Posons un œil sur l’Hexagone : qui pourrait faire basculer la France sous l’étendard de l’extrême droite ? Le scénario le plus imaginé est en général celui du Rassemblement National (RN) avec Marine Le Pen. Sa stratégie de dédiabolisation, même stratégie que celle de Giorgia Meloni pour remporter le scrutin en Italie, a fait profondément changer la réaction de ses opposants. En 2002, lorsque Jean-Marie Le Pen accède pour la première fois au second tour de l’élection présidentielle, environ 500 000 personnes sont dans la rue, à Paris, le 1er mai pour faire entendre leur colère. En 2022, après l’arrivée une deuxième fois au second tour de l’élection présidentielle, la fille de Jean-Marie Le Pen n’a fait rassembler dans les rues de Paris (que) 9 200 personnes, selon la police. Gilles Richard, professeur émérite d'histoire contemporaine, confirme que le RN est en ascension et que ses adversaires sont en déclin. La véritable menace pour le RN serait celle de la Nupes, la  coalition de gauche. « Si elle se transforme en véritable alliance politique et se concrétise, il y a une chance qu’elle empêche le RN », dit l’universitaire.

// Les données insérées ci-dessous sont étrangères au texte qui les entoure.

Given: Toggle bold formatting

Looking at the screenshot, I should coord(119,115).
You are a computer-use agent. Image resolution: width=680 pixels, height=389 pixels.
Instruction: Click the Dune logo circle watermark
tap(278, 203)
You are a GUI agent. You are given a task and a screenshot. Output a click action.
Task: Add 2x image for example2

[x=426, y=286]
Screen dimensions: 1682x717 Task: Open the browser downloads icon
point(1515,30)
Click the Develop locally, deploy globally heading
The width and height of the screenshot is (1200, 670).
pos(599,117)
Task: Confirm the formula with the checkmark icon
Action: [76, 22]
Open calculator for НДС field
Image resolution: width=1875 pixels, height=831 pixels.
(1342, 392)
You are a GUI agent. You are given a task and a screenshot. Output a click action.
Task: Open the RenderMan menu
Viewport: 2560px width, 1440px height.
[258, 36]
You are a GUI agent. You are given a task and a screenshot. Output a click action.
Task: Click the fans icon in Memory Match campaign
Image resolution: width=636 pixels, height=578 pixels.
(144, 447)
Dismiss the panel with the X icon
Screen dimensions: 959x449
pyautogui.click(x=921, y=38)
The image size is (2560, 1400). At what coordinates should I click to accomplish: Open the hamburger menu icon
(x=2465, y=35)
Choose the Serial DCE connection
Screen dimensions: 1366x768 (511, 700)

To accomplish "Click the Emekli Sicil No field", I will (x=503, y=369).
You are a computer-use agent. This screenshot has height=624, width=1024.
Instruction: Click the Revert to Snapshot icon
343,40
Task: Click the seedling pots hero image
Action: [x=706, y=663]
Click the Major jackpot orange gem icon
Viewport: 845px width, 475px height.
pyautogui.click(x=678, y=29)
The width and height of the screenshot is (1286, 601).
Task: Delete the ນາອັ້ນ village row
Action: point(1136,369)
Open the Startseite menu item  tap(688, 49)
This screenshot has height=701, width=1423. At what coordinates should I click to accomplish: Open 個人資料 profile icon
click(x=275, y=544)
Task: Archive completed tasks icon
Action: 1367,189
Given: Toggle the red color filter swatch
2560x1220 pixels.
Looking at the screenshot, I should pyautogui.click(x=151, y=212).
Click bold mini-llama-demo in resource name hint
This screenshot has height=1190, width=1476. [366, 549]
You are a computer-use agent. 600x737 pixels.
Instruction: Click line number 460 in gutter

Cependant, rien n’est garanti pour le Rassemblement National en 2027. Bien que le scrutin des législatives leur ait été favorable avec 88 députés sur 577, rien n’assure que le nom Le Pen soit de nouveau imprimé sur les bulletins de vote. Après trois participations à la présidentielle qui se sont toutes soldées par un échec, le RN se cherche. Jordan Bardella vient d’être élu nouveau président du RN. Selon Gilles Richard, le passage du relais pourrait être bénéfique pour le RN : « Cela montre qu’il y a autre chose que Le Pen. Le fait que Jordan Bardella soit jeune rompt avec les origines du parti. »

Il est difficile d’entrevoir l’avenir. En cinq ans, la politique française peut changer au point d’être méconnaissable à l’arrivée. Et il n’est pas exclu qu’un parti nouvellement créé arrive à monter en flèche, à la manière d’En Marche ! en 2017. Ou bien même à l'image de l’arrivée d’Éric Zemmour dans le paysage politique malgré un résultat final en deçà de ses espérances et des premières enquêtes d’opinion. De nouveaux partis d’extrême droite peuvent émerger dans la vie politique française, malgré les résultats parfois faibles à leurs débuts. Ne pas prendre cette hypothèse en considération serait oublier que trente ans séparent la création du Front National et sa première victoire au premier tour.